ABOUT THIS EXERCISE ▸
Please copy, character for character, each line from the beginning of the listing to the line containing "тут (44, 243)", including both.

MATERIAL SHOWN ▸

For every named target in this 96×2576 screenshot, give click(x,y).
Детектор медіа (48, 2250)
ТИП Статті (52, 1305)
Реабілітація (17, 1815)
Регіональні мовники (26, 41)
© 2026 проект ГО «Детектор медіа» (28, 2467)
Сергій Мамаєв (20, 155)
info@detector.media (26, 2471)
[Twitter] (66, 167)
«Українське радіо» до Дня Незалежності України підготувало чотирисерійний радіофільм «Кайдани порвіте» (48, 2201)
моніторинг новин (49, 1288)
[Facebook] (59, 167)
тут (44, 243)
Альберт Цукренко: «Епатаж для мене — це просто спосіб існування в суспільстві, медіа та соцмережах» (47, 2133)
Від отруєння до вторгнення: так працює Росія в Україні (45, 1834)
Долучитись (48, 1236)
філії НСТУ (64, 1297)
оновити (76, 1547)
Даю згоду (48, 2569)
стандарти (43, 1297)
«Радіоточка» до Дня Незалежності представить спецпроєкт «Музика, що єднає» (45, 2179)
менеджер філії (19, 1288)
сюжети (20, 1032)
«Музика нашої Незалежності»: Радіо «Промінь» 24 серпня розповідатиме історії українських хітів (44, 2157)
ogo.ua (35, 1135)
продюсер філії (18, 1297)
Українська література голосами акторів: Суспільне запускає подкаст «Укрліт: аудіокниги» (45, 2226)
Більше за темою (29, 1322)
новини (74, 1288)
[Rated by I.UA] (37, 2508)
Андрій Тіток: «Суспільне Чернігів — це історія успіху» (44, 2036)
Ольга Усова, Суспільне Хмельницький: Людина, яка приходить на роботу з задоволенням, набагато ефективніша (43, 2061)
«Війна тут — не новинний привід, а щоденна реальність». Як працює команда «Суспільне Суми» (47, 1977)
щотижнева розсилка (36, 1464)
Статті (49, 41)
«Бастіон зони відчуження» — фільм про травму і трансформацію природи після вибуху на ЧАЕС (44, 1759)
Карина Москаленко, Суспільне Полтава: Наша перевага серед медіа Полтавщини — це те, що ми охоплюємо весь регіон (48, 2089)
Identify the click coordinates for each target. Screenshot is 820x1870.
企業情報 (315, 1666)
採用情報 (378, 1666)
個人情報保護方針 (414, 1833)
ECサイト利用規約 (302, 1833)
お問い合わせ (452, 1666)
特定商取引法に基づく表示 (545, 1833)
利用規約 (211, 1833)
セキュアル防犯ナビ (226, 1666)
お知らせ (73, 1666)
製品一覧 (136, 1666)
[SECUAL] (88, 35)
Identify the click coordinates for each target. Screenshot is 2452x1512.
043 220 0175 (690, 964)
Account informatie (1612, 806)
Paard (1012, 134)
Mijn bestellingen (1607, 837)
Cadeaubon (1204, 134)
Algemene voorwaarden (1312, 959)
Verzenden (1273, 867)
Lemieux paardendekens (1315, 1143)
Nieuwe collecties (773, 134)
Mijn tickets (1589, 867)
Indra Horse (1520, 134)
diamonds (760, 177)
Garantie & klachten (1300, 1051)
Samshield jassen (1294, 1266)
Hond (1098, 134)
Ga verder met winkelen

YOUR RESPONSE ▸
For every named target in this 96×2576 screenshot, give click(x,y).
Детектор медіа (48, 2250)
ТИП Статті (52, 1305)
Реабілітація (17, 1815)
Регіональні мовники (26, 41)
© 2026 проект ГО «Детектор медіа» (28, 2467)
Сергій Мамаєв (20, 155)
info@detector.media (26, 2471)
[Twitter] (66, 167)
«Українське радіо» до Дня Незалежності України підготувало чотирисерійний радіофільм «Кайдани порвіте» (48, 2201)
моніторинг новин (49, 1288)
[Facebook] (59, 167)
тут (44, 243)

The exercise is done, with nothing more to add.